- EXERCISE INSTRUCTIONS
Print word for word the first line of the listing below and every line after it, through the line with "Find Your Match (110, 1420)". Leave out the pictures and the rest.

------------------------------

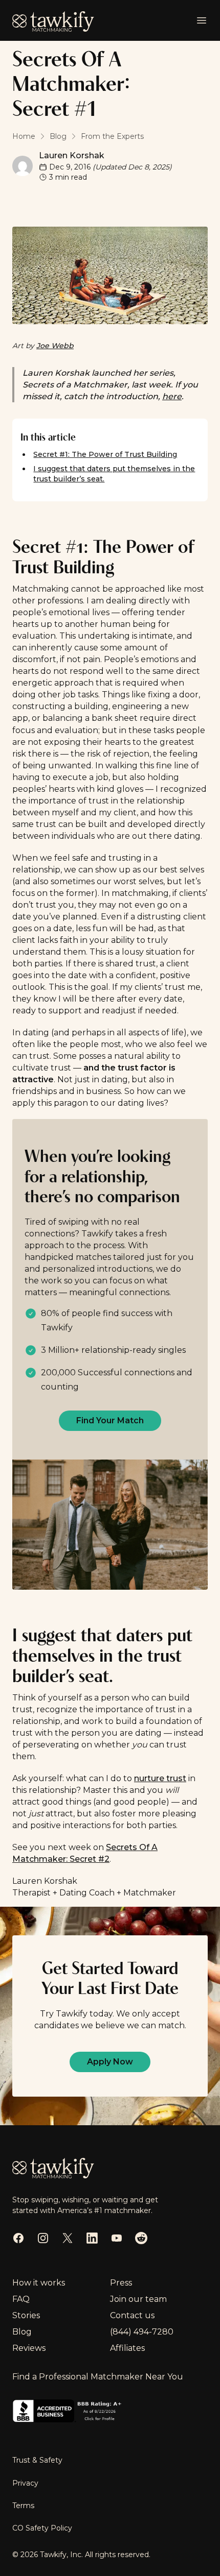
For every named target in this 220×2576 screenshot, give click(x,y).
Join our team (138, 2299)
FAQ (21, 2299)
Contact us (132, 2315)
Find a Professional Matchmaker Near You (97, 2376)
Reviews (29, 2348)
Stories (26, 2315)
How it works (38, 2283)
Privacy (25, 2483)
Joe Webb (55, 345)
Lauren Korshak (71, 155)
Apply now (110, 2062)
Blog (22, 2332)
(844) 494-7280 (141, 2332)
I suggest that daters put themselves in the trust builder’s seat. (114, 473)
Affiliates (127, 2348)
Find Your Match (110, 1420)
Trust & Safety (37, 2460)
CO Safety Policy (42, 2528)
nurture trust (160, 1778)
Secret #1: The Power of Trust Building (105, 454)
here (172, 396)
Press (121, 2283)
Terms (23, 2505)
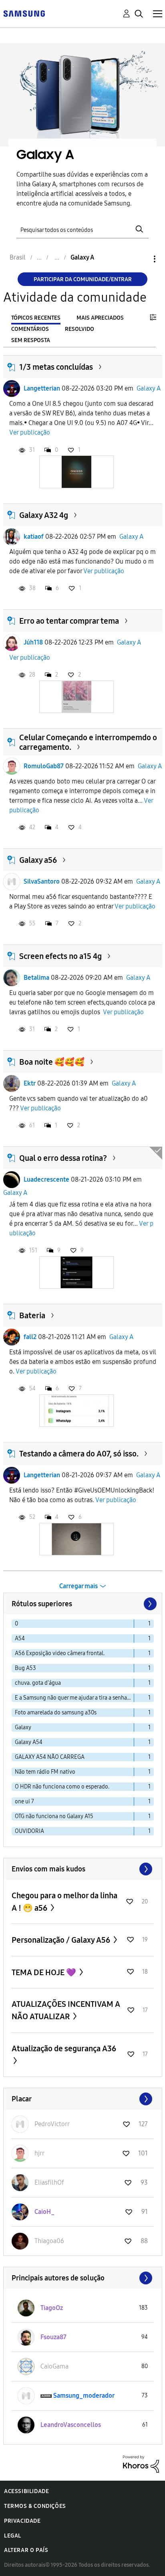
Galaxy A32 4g (43, 515)
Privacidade (22, 2521)
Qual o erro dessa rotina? (63, 1158)
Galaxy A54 (28, 1742)
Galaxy (23, 1727)
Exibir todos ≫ (83, 1869)
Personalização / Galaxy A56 (62, 1940)
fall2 (30, 1337)
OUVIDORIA (29, 1831)
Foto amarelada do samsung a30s (56, 1712)
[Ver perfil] (11, 388)
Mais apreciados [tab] (100, 317)
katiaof (34, 536)
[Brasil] (24, 13)
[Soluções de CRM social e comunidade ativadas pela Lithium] (141, 2463)
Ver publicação (29, 432)
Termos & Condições (35, 2506)
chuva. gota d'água (38, 1683)
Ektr (30, 1083)
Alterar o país (26, 2550)
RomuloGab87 (44, 766)
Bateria (32, 1315)
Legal (12, 2535)
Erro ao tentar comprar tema (69, 621)
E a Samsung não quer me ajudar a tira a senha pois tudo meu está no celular (74, 1697)
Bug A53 (25, 1668)
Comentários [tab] (30, 329)
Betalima (36, 977)
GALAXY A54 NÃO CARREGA (50, 1757)
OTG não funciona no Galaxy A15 (54, 1816)
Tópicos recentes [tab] (35, 317)
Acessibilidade (26, 2491)
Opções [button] (141, 259)
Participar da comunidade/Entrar (83, 279)
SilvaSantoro (42, 881)
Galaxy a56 (38, 860)
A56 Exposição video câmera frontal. (60, 1653)
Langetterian (42, 388)
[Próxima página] (149, 1604)
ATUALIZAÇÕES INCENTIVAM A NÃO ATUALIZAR (66, 2010)
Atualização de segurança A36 (64, 2048)
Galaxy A (149, 388)
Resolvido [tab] (79, 329)
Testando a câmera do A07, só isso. (79, 1453)
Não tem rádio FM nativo (45, 1771)
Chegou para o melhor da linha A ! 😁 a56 (64, 1902)
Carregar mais (78, 1586)
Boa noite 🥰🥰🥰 (52, 1062)
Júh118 (33, 642)
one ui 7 (24, 1801)
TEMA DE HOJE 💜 (45, 1972)
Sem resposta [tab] (30, 340)
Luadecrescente (46, 1179)
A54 (20, 1638)
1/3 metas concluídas (56, 367)
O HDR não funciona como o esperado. (62, 1786)
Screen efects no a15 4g (60, 956)
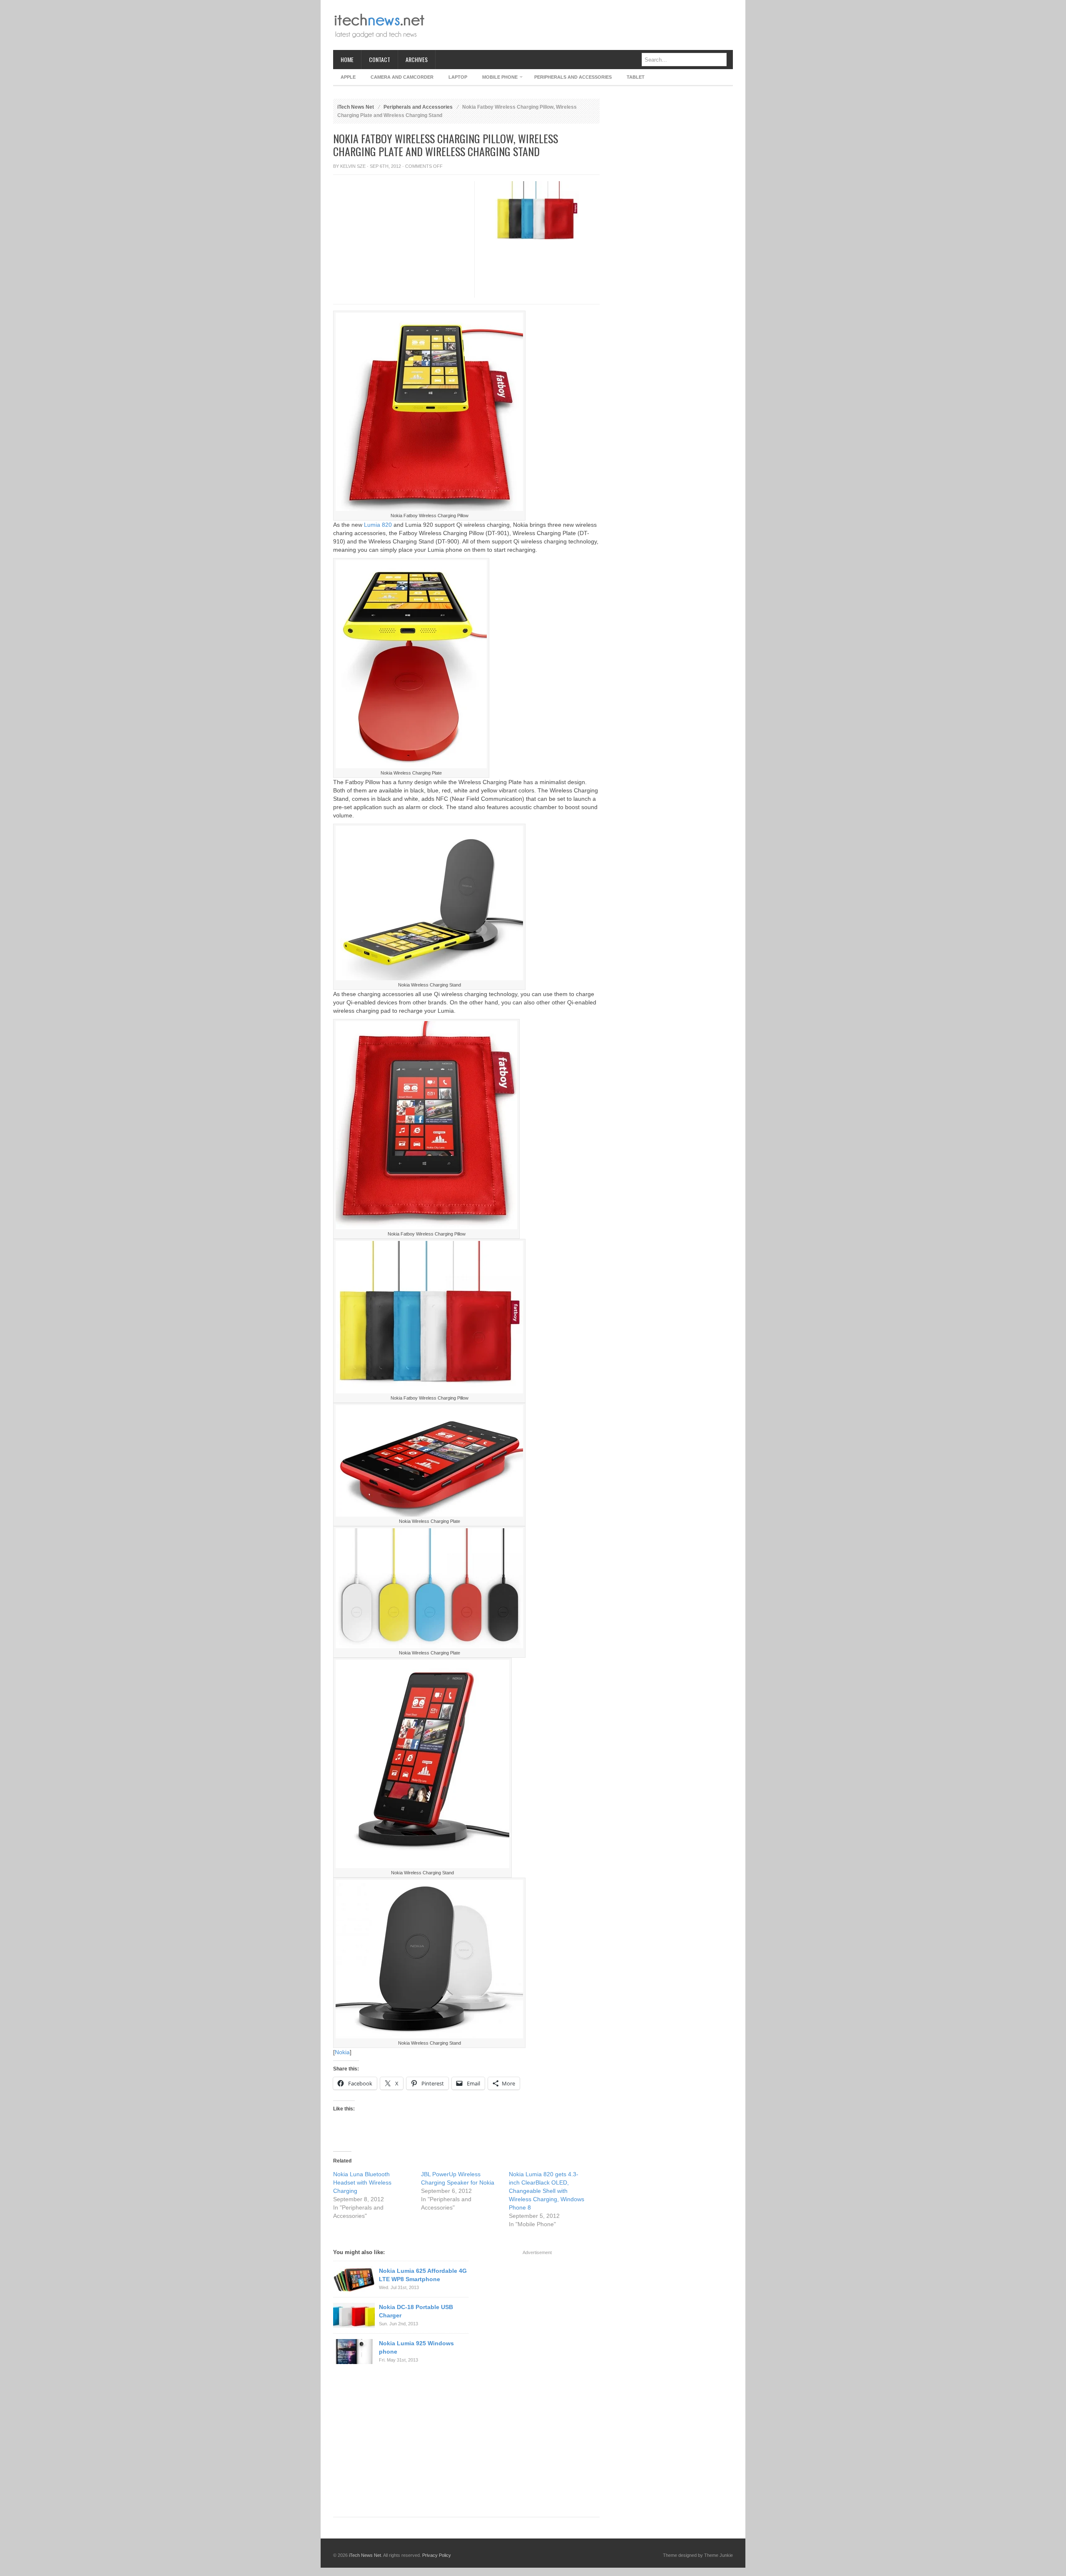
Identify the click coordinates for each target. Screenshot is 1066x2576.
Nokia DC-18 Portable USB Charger (416, 2311)
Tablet (636, 77)
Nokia (342, 2052)
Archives (417, 59)
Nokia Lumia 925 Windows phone (416, 2347)
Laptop (457, 77)
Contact (379, 59)
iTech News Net (355, 107)
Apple (348, 77)
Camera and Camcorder (402, 77)
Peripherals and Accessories (573, 77)
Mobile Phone (496, 78)
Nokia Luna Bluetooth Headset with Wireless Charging (362, 2182)
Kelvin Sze (353, 166)
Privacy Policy (436, 2555)
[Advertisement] (581, 25)
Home (347, 59)
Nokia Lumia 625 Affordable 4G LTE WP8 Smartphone (423, 2274)
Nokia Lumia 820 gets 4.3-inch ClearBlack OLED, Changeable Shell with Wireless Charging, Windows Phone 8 (546, 2191)
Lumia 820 (378, 524)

------------------------------

- SOLUTION FOR THIS PROBLEM
For every named target in this 220×2576 screenshot, give click(x,y).
Join our team (138, 2299)
FAQ (21, 2299)
Contact us (132, 2315)
Find a Professional Matchmaker Near You (97, 2376)
Reviews (29, 2348)
Stories (26, 2315)
How it works (38, 2283)
Privacy (25, 2483)
Joe Webb (55, 345)
Lauren Korshak (71, 155)
Apply now (110, 2062)
Blog (22, 2332)
(844) 494-7280 (141, 2332)
I suggest that daters put themselves in the trust builder’s seat. (114, 473)
Affiliates (127, 2348)
Find Your Match (110, 1420)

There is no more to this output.